## WORK ITEM
Retype, word for word, each line between the lines holding "Contact (21, 2510)" and "Strategy Games (195, 2376)", inclusive, and leave the rest of the data alone.

(Dataset records)
----

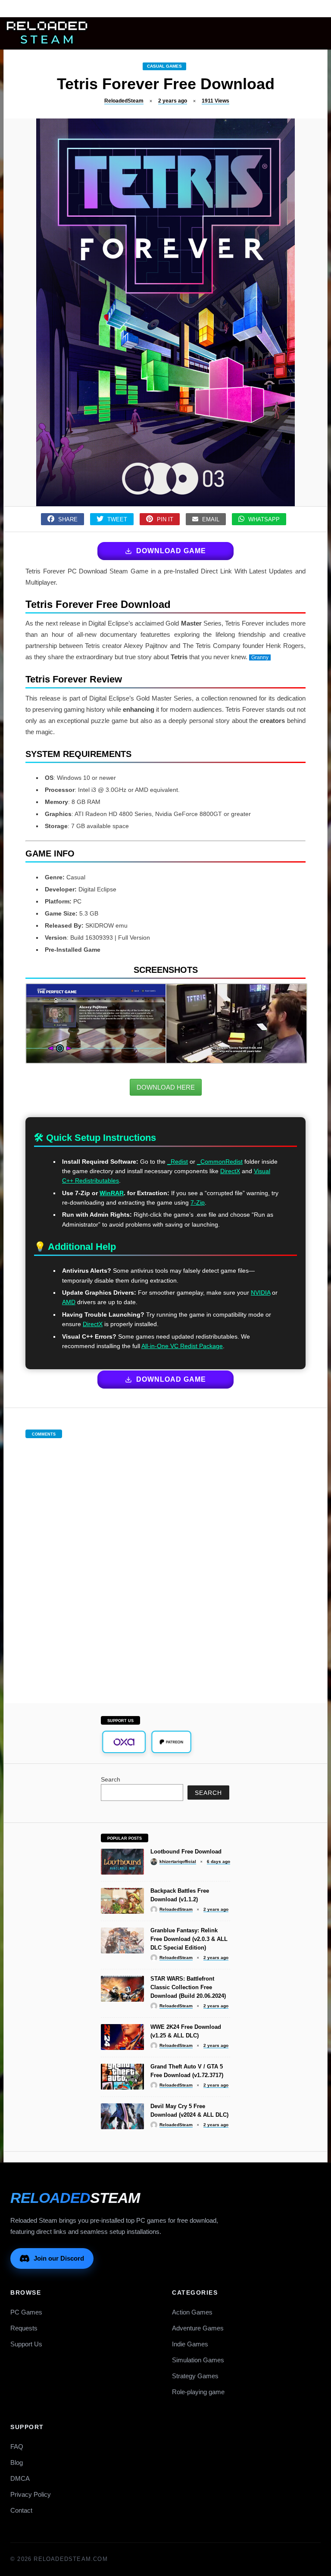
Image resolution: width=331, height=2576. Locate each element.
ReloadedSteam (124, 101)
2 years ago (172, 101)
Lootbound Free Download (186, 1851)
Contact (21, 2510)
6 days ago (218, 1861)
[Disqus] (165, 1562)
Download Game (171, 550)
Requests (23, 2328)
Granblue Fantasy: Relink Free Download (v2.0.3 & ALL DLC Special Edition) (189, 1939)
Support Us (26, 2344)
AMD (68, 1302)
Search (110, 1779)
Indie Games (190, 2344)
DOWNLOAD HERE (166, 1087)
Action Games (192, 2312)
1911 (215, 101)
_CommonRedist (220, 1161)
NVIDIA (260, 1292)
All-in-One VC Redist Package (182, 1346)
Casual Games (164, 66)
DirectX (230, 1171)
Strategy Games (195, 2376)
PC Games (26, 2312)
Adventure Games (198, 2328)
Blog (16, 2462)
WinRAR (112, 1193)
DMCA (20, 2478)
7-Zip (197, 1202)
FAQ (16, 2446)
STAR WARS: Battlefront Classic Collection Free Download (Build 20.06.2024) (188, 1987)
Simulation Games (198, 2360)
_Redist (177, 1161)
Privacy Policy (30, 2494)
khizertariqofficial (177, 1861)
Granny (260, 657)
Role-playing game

----

## RESPONSE TO THIS TASK
Contact (21, 2510)
6 days ago (218, 1861)
[Disqus] (165, 1562)
Download Game (171, 550)
Requests (23, 2328)
Granblue Fantasy: Relink Free Download (v2.0.3 & ALL DLC Special Edition) (189, 1939)
Support Us (26, 2344)
AMD (68, 1302)
Search (110, 1779)
Indie Games (190, 2344)
DOWNLOAD HERE (166, 1087)
Action Games (192, 2312)
1911 (215, 101)
_CommonRedist (220, 1161)
NVIDIA (260, 1292)
All-in-One VC Redist Package (182, 1346)
Casual Games (164, 66)
DirectX (230, 1171)
Strategy Games (195, 2376)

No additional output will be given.